❁✿✾ 落 花 流 水 小 噺 ✾✿❁︎/イケメン戦国
第5章 掌中の珠 後編
「ははうえ、ちちうえにいじめられるの、すきなの?」
「と、鴇くん……!?違うからね!誤解だから…!」
無垢な金色の大きな猫目の前に晒され、母が慌てて首を左右へ振った。懸命な弁明も虚しく、それを耳にした光秀が意味深な流し目を彼女へ送る。その口元は実に愉しそうであり、やはり父がいじめて一番楽しいのは母だな、と達観した感想を光臣が抱いた。

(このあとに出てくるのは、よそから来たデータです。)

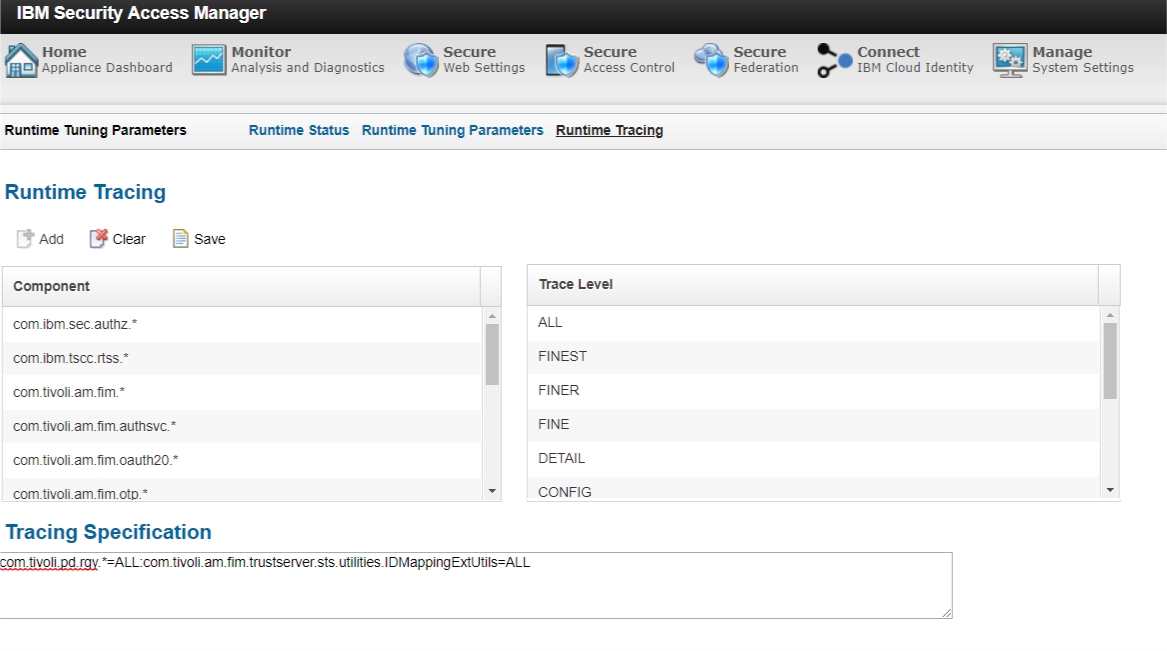
Task: Click the Secure Web Settings shield icon
Action: pos(420,60)
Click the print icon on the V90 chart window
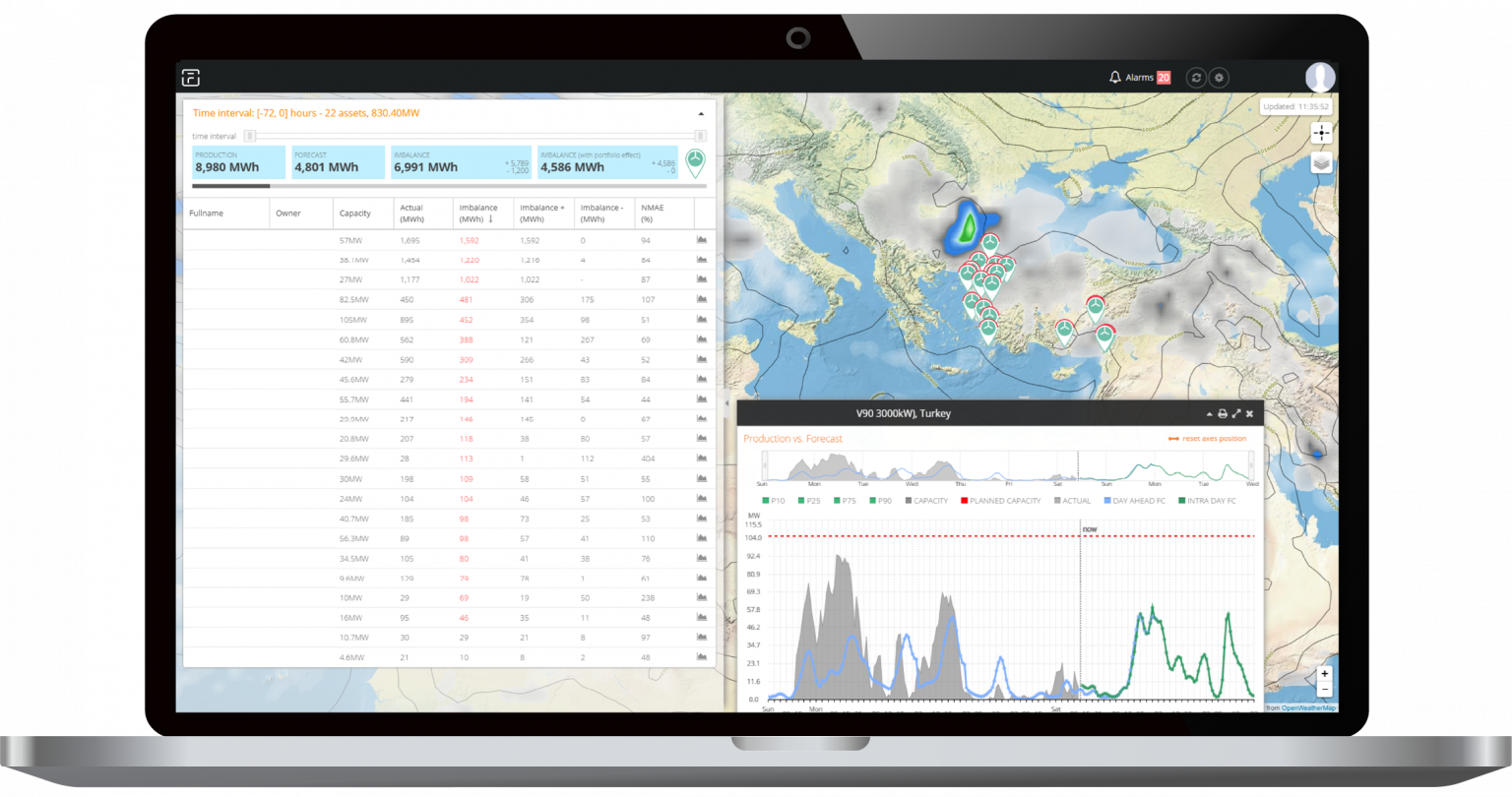Viewport: 1512px width, 797px height. [x=1224, y=413]
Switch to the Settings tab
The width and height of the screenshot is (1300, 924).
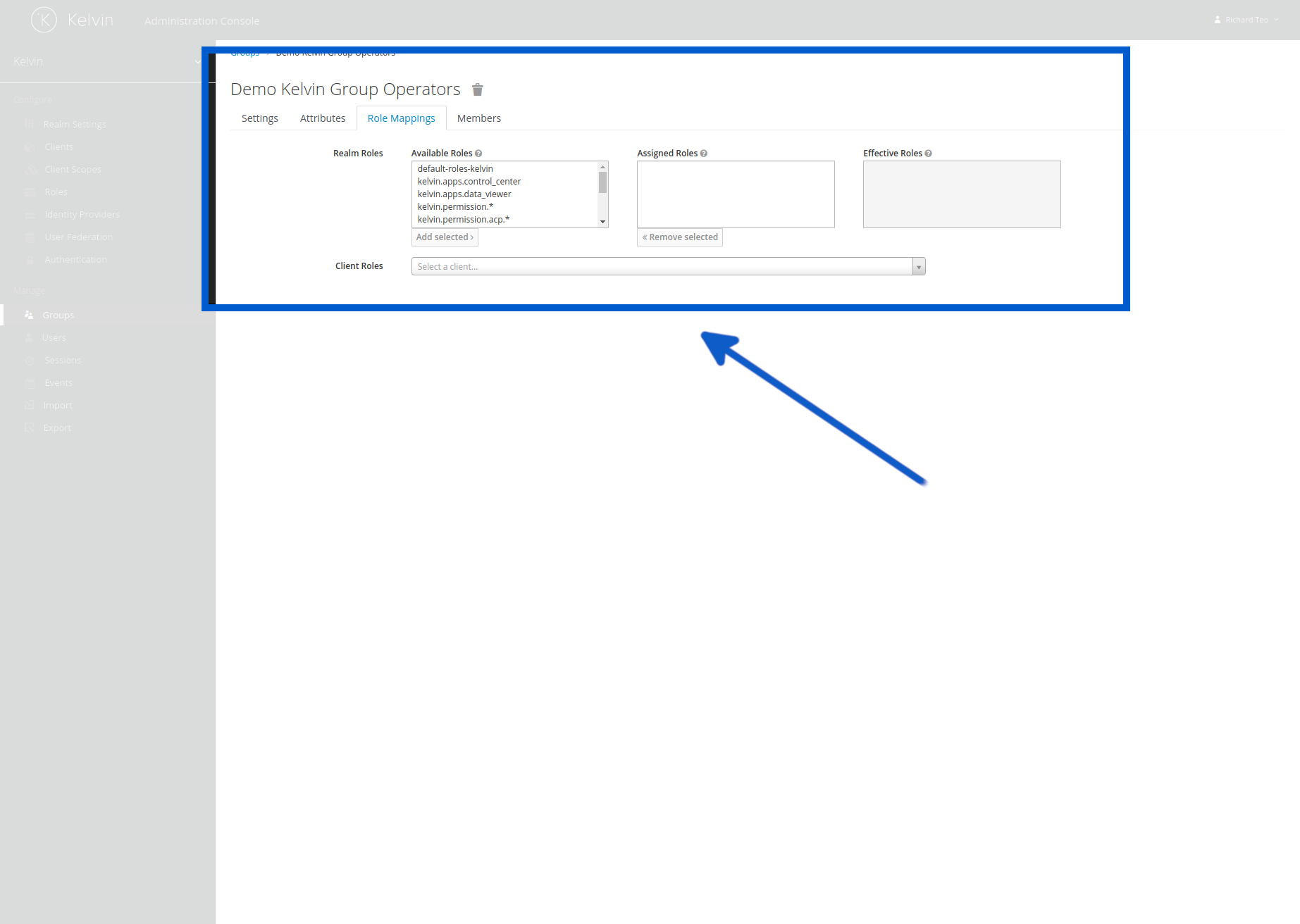(x=259, y=118)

「ほうほう、なるほど。なら今後もお前を喜ばせる為、更に意地悪へ磨きをかけるとしよう」
「もう十分過ぎますから……!そんな向上心抱かなくても間に合ってます!」
「それは残念。物足りなくなったらいつでも言うといい」
「言わなくても勝手に腕を磨きそうなところが怖い……」
あながち冗談でもなさそうな調子で光秀が告げた。光秀の意地悪の手腕がこれ以上スキルアップしては問題だと、凪が必死に遠慮する。その様子を目にして喉奥を鳴らした男が、実に残念そうに肩を竦めた。そんな父母のやり取りを見やり、光臣が笑顔で凪へ激励を贈る。
「母上、頑張ってください」
「…?ははうえ、がんばるの?がんばれー!」
恐らく話などまるで分かっていない幼子からも激励され、凪が肩を落とした。何だかんだと言いながら、結局光秀相手であればすべて許してしまうのだろうなと容易に想像出来てしまった凪は溜息を零し、ほんのり火照った頬の熱を冷ますように片手で軽く風を送ったのだった。
それからしばらく歩いた先、ようやく目的地である【きつねの御宿】へ到着した明智家は、その豪勢な造りを前にして感嘆を漏らした。ホッキョクギツネは非常に温度管理が重要な動物である為、屋外ではなく屋内展示となっている。旅籠(はたご)の外観を模したそこは、御宿という名に恥じない豪華絢爛さであり、朱色と白、そして金が色の基盤となり、華やかな見た目を演出している。真っ白な漆喰(しっくい)の壁に一面硝子を貼り付け、そこから中を見る形だ。